-- ASSIGNMENT --
Count how many lines in the entries below hold "Image". Only the number belongs in the answer.

-- LISTED RECORDS --
************

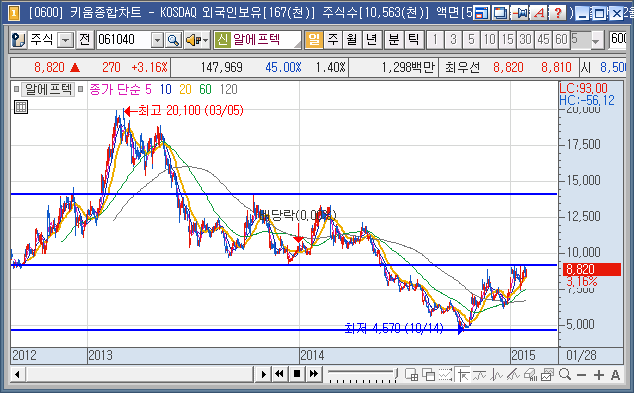634x393 pixels.
Task: Click the 전 button next to 주식
Action: pyautogui.click(x=85, y=40)
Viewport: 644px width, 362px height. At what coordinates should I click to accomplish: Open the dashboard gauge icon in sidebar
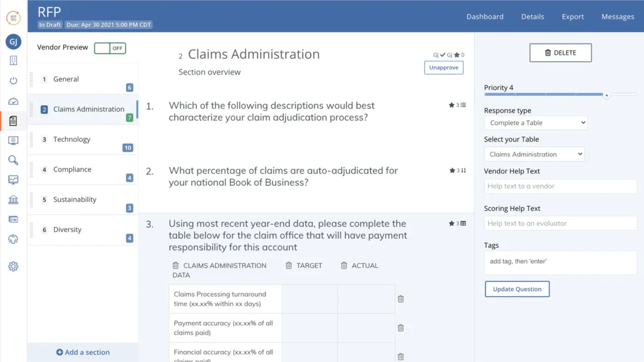(x=13, y=101)
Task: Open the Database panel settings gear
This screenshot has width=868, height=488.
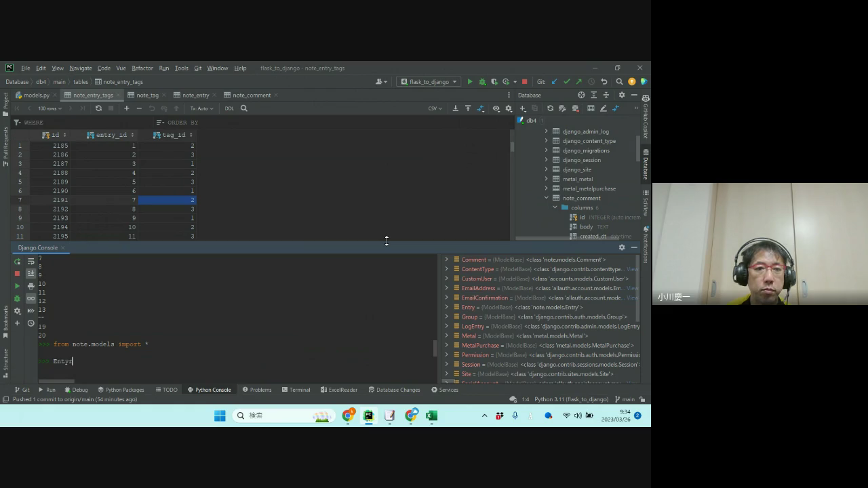Action: point(621,95)
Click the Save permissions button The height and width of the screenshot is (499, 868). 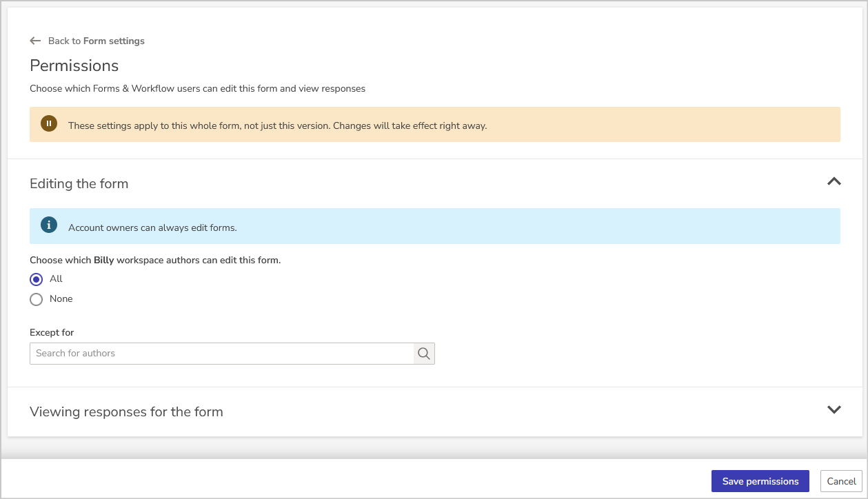click(760, 480)
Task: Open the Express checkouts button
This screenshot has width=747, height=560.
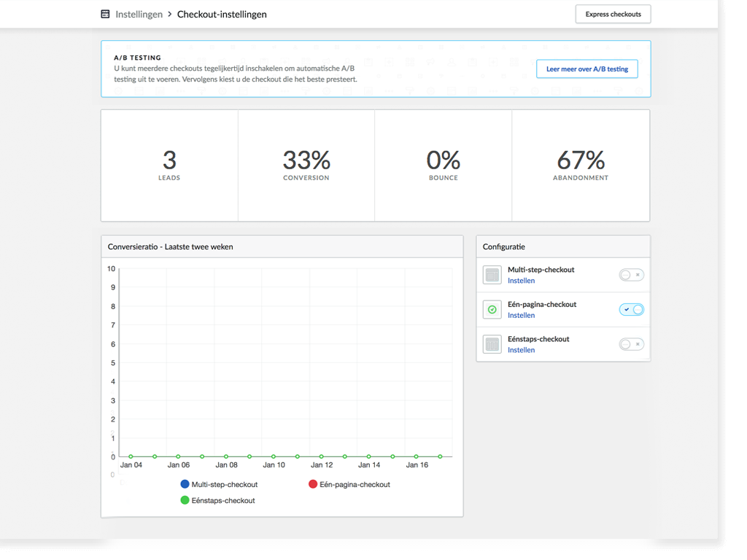Action: 613,15
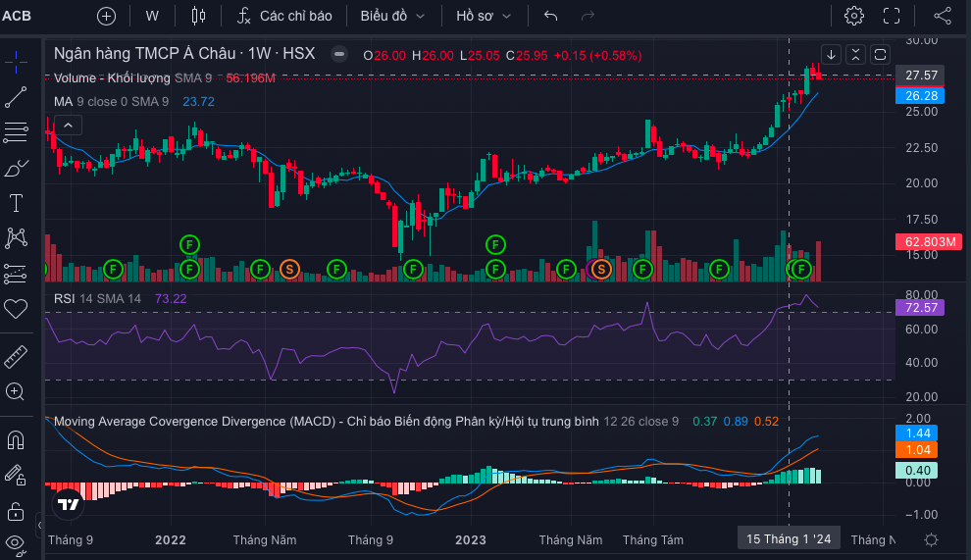Screen dimensions: 971x560
Task: Open Các chỉ báo indicators menu
Action: pos(284,16)
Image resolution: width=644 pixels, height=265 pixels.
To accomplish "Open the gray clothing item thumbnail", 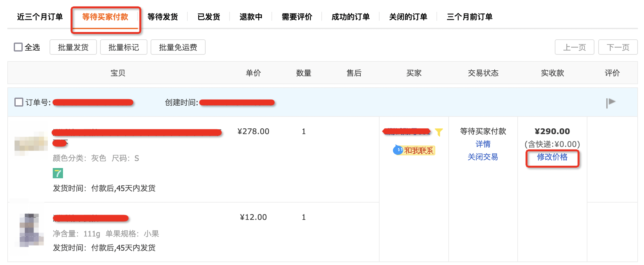I will pyautogui.click(x=31, y=144).
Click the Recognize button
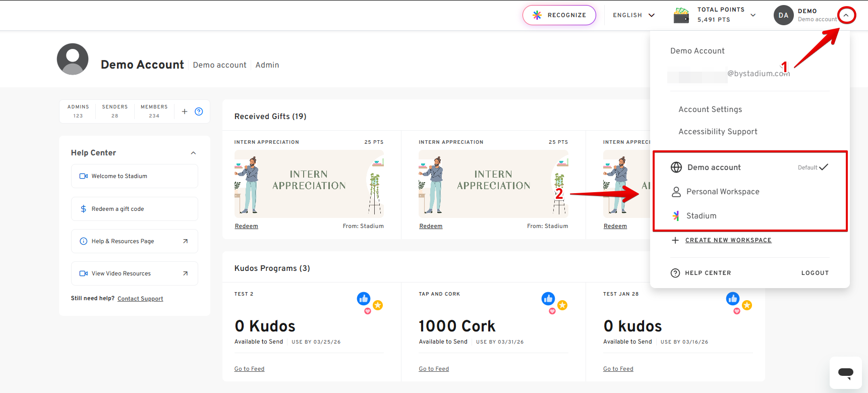The height and width of the screenshot is (393, 868). 559,15
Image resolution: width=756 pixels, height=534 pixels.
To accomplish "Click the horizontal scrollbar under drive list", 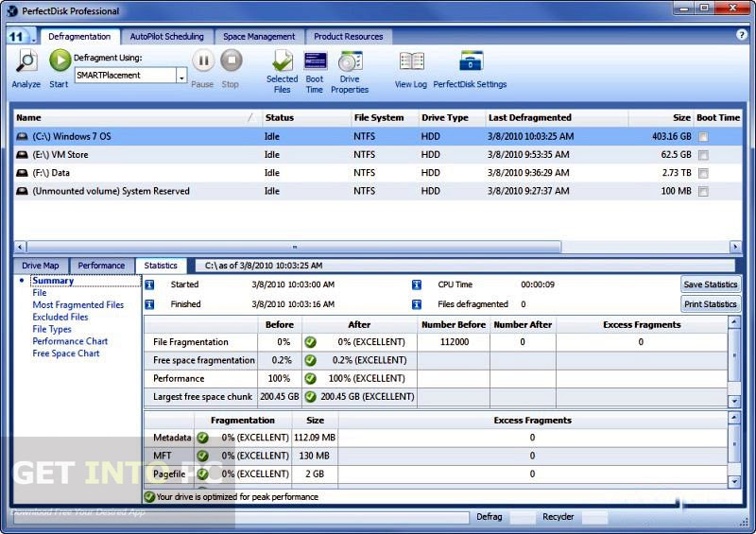I will click(x=294, y=247).
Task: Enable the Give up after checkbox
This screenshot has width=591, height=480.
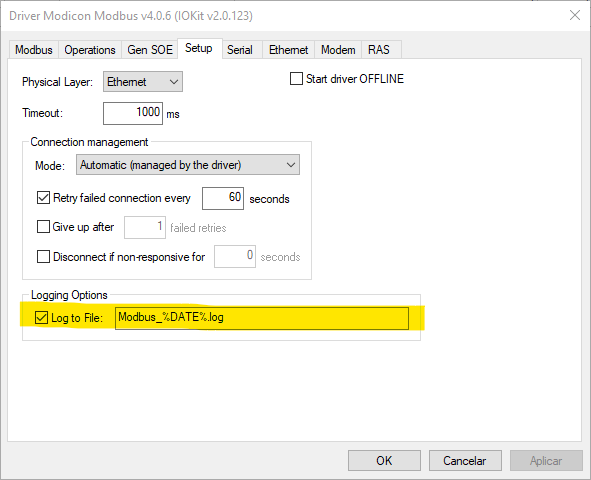Action: pos(43,227)
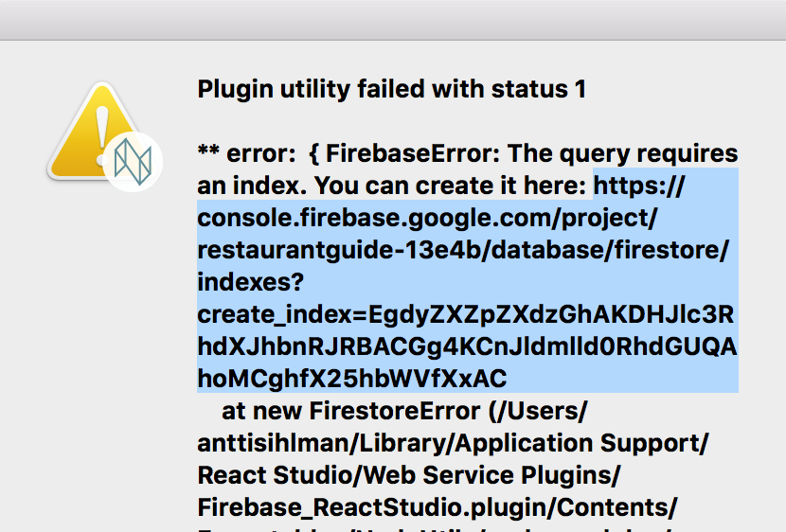
Task: Click the dialog's top title bar
Action: [x=393, y=19]
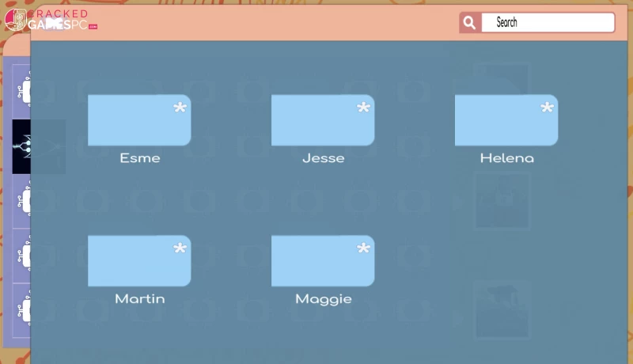Viewport: 633px width, 364px height.
Task: Click the bottom circuit icon in left sidebar
Action: click(22, 310)
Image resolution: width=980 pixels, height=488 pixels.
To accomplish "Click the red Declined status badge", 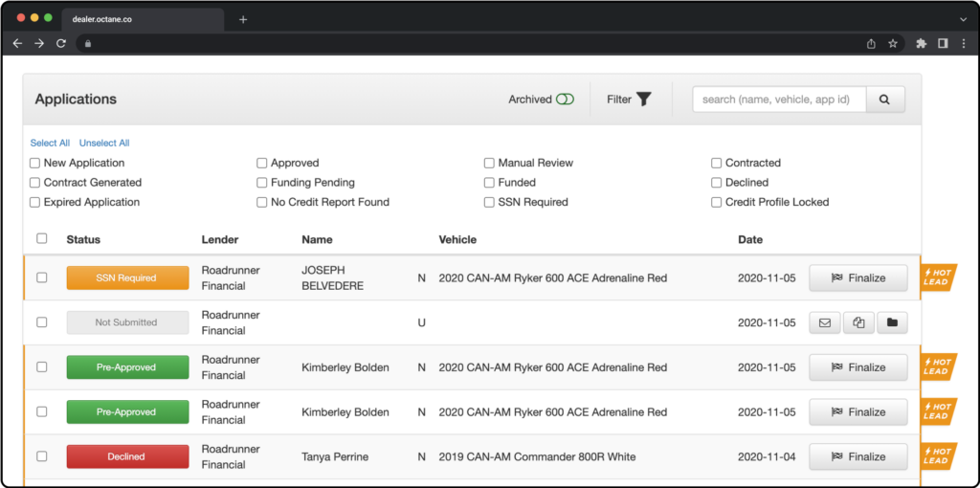I will [126, 457].
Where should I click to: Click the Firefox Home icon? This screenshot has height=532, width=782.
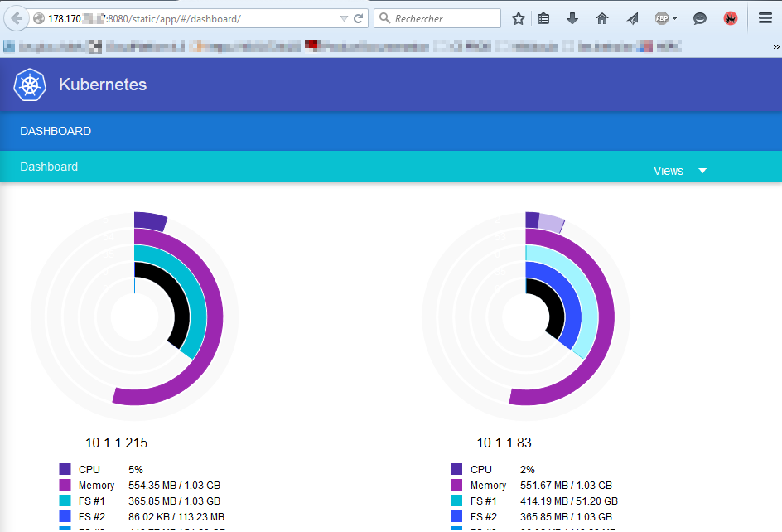coord(602,17)
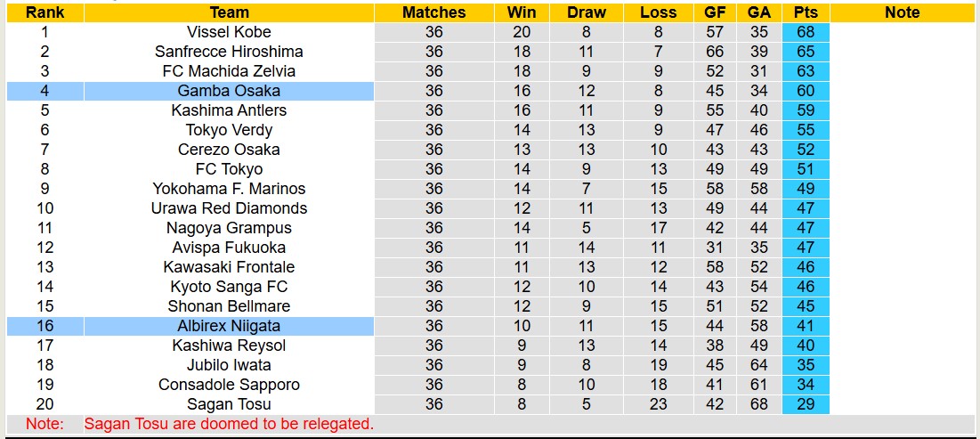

************

-- TASK ANSWER --
3